*Your task*: Search the data below for the string "Project" and copy all lines where it shows up.

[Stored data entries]
-- Opening Marker --
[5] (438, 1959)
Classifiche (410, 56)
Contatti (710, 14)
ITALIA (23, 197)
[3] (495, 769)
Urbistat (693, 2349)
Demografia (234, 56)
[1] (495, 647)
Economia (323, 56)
-- Closing Marker --
-- Opening Marker --
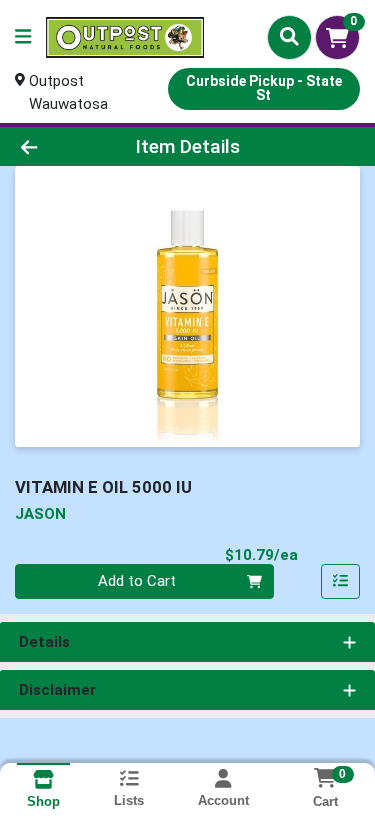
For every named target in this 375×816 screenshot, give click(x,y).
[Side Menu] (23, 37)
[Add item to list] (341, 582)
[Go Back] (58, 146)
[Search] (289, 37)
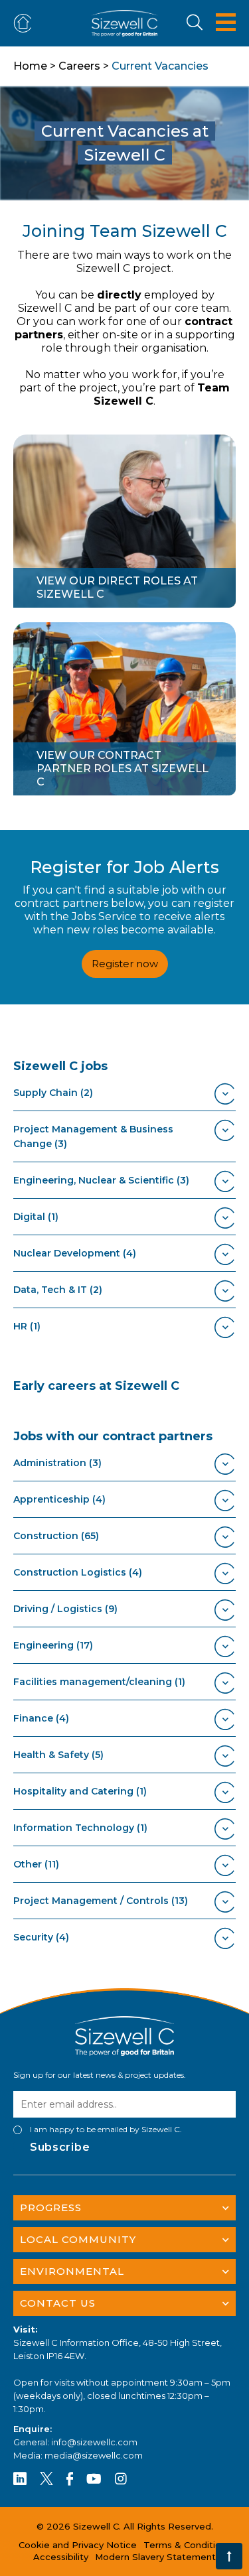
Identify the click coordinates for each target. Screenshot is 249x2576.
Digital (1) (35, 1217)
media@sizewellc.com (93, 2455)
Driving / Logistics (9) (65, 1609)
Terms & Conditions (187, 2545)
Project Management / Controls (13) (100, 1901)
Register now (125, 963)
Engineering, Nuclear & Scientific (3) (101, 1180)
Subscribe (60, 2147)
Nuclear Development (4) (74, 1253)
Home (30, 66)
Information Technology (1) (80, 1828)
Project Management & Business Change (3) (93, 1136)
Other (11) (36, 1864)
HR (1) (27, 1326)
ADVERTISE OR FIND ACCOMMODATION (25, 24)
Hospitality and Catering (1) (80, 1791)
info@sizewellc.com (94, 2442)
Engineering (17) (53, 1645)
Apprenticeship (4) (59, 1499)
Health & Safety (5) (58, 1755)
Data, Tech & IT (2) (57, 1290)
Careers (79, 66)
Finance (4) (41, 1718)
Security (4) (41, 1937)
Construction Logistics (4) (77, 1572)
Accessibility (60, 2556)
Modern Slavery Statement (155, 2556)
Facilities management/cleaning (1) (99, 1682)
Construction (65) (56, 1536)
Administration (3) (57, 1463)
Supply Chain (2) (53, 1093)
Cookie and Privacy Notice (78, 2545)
-- Closing Marker --
*The answer*:
Project Management / Controls (13) (100, 1901)
Project Management & Business Change (3) (93, 1136)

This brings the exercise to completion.